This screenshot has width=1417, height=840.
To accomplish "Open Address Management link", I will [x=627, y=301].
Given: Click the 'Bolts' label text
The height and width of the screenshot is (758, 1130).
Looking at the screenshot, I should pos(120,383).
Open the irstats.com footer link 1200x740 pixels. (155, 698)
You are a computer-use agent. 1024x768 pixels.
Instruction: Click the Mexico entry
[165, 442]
- - - -
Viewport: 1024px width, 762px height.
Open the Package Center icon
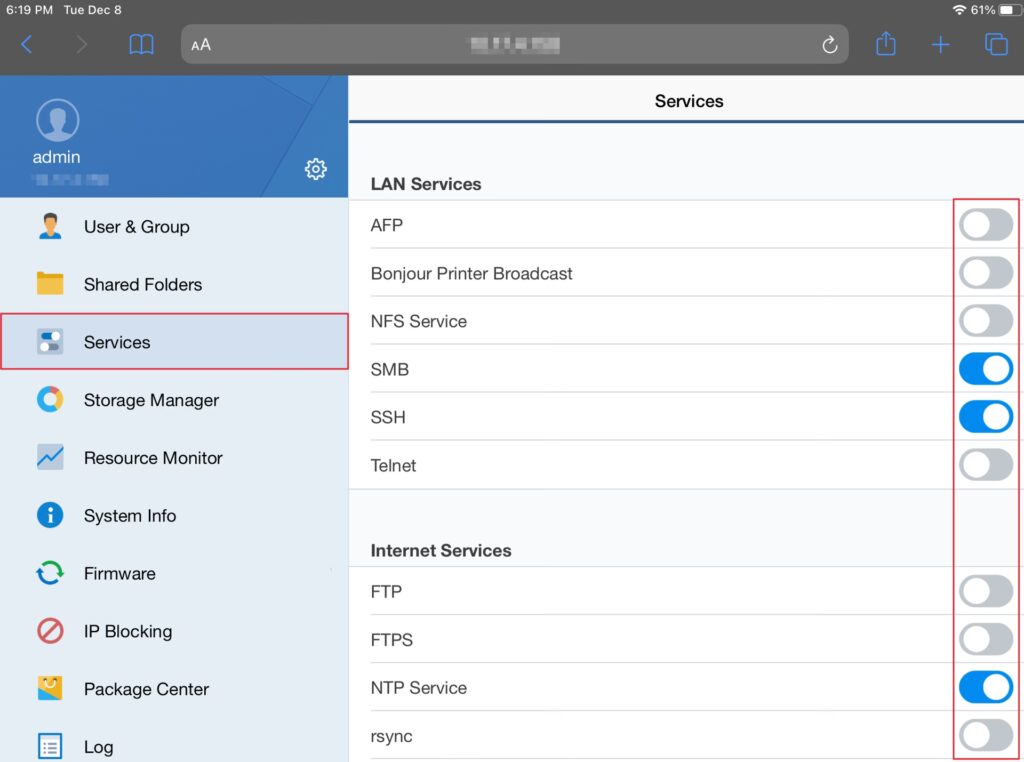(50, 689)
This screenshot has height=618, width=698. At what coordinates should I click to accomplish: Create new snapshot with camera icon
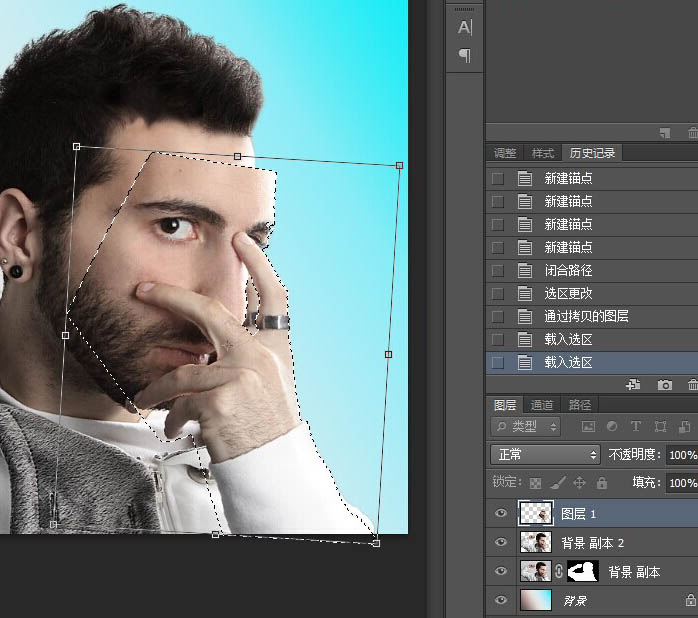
- - - -
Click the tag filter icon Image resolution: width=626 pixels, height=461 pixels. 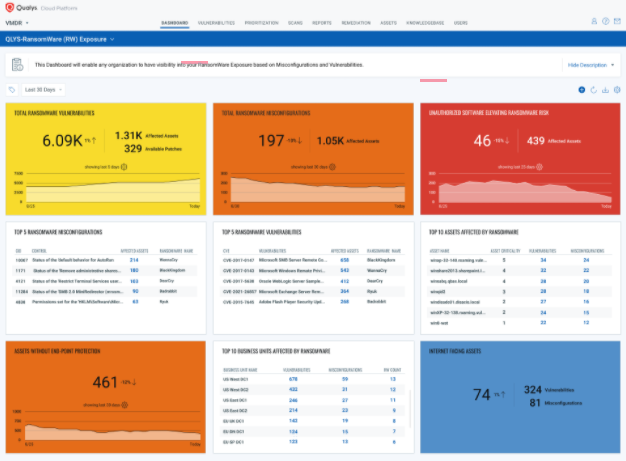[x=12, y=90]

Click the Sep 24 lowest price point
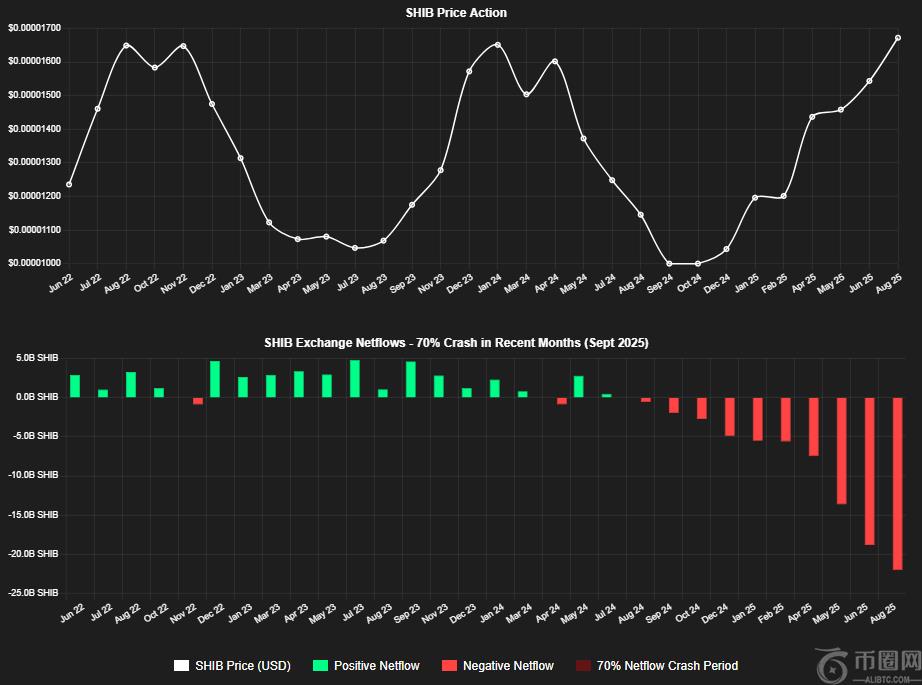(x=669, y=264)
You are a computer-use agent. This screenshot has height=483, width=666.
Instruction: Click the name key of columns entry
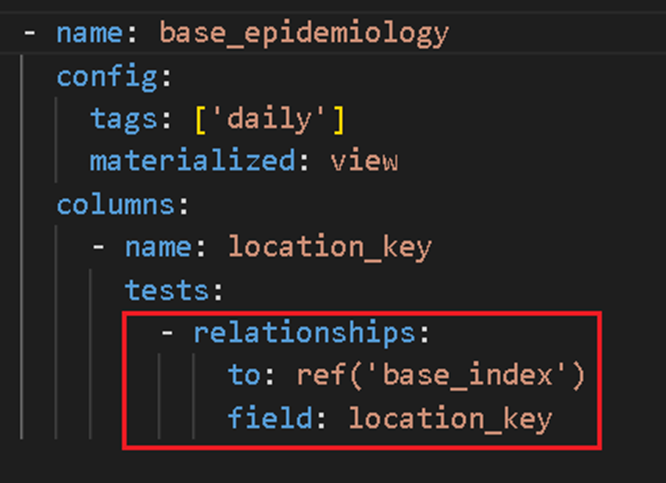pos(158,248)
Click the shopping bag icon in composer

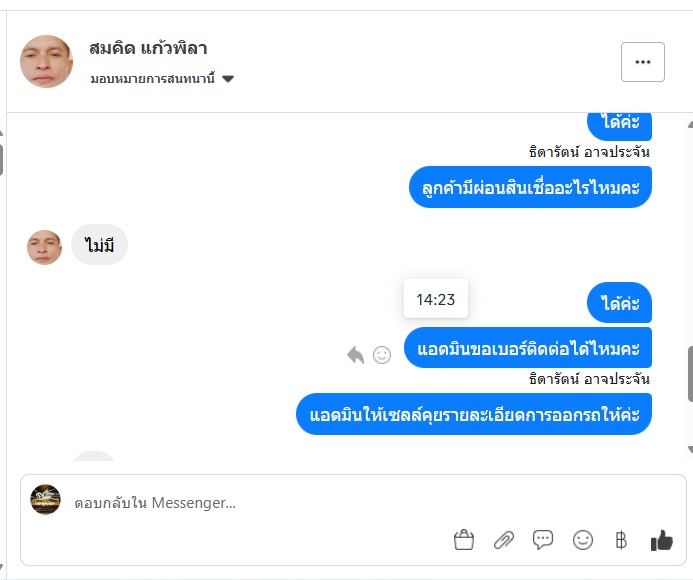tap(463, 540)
- - - -
Wherever a line of the data above contains "link", copy that line.

To accomplish "Open Address Management link", I will [x=627, y=301].
Open the irstats.com footer link 1200x740 pixels. (155, 698)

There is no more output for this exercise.